Legal status within Spain

The Spanish Constitution of 1978 declares that Spain is an indissoluble nation that recognizes and guarantees the right to self-government of the "nationalities" and regions that constitute it. Catalonia, alongside Basque Country, Galicia and Andalusia self-ascribed as "nationalities" in the elaborations of their Statutes of Autonomy – the first three acceding to autonomy automatically – and more recently in their new Statutes or recent amendments Aragon, the Valencian Community, the Balearic Islands and the Canary Islands also did.
   The 1979 as well as the current Statute of Autonomy, approved in 2006, state that "Catalonia, as a nationality, exercises its self-government constituted as an autonomous community in accordance with the Constitution and with the Statute of Autonomy of Catalonia, which is its basic institutional law.".
   The Preamble of the 2006 Statute of Autonomy of Catalonia states the Parliament of Catalonia defined Catalonia as a nation, but that the "Spanish Constitution recognizes Catalonia's national reality as a nationality". While this Statute was approved by and sanctioned by both the Catalan and the Spanish parliaments, and later by referendum in Catalonia, it has been legally contested by the surrounding Autonomous Communities of Aragon, Balearic Islands and the Valencian Community, as well as by the Partido Popular. The objections are based on various topics such as disputed cultural heritage but, specially, on the Statute's alleged breaches of the "solidarity between regions" principle enshrined by the Constitution in fiscal and educational matters. As of December 2007, the Constitutional Court of Spain is assessing the constitutionality of the challenged articles; its binding conclusion is expected for 2008.

▸ Excerpted data
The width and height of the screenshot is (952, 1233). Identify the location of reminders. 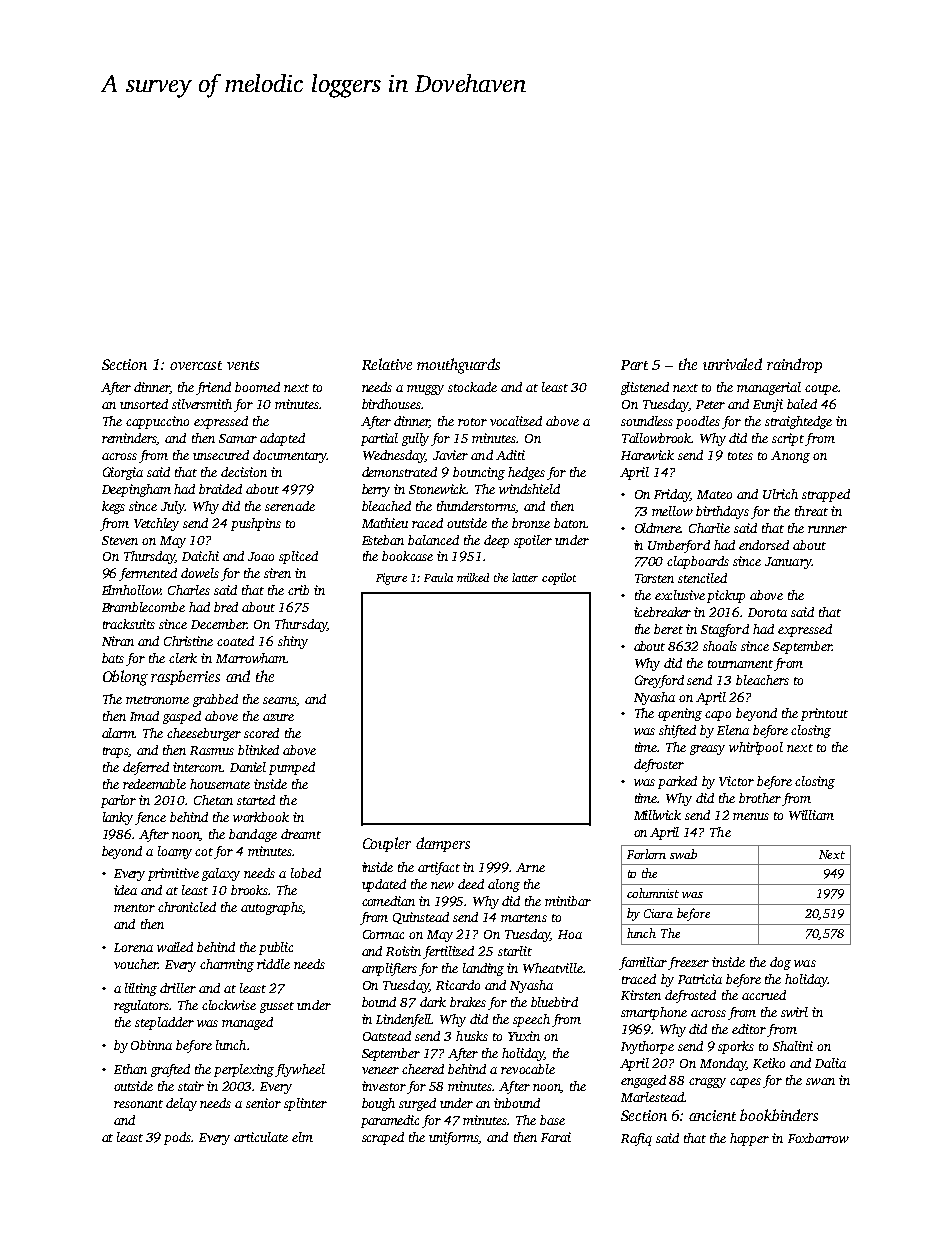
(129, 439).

---

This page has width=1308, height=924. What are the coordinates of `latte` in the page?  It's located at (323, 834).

▸ Direction 1
Print the part of the passage on Catalonia's legal status between "Legal status within" and "Islands also did.", inclusive.
▸ Direction 2
Write what comes next in the text on Catalonia's legal status within Spain, starting after its final sentence.

▸ Output 1
Legal status within Spain

The Spanish Constitution of 1978 declares that Spain is an indissoluble nation that recognizes and guarantees the right to self-government of the "nationalities" and regions that constitute it. Catalonia, alongside Basque Country, Galicia and Andalusia self-ascribed as "nationalities" in the elaborations of their Statutes of Autonomy – the first three acceding to autonomy automatically – and more recently in their new Statutes or recent amendments Aragon, the Valencian Community, the Balearic Islands and the Canary Islands also did.

▸ Output 2
Etymology

The name of Catalunya, (Catalonia) began to be used in the 12th century in reference to the group of counties that comprised the Marca Hispanica, which gradually became independent from the French. The origin of the term is subject to diverse interpretations. The most accepted theory suggests that Catalunya derives from the term "Land of Castles", having evolved from the term castlà, the ruler of a castle (see castellan). This theory, therefore, suggests that the term castellà, "Castilian" would have been synonymous.
   Another theory suggests that Catalunya derives from Gotholàndia, "Land of the Goths" since the Franks usually designated the entire Iberian Peninsula as "Gothia". A similar version is suggested in Encyclopædia Iranica - according to it, the name "is but a slight deformation of Goth-Alania, province of the Goths and Alans".
   Other theories suggest that the name derives from a mythical German prince, Otger Cataló, or from the Laketani, a Pre-Roman tribe that lived in the area, whose name, due to the Roman influence, evolved to Katelans and then Catalans.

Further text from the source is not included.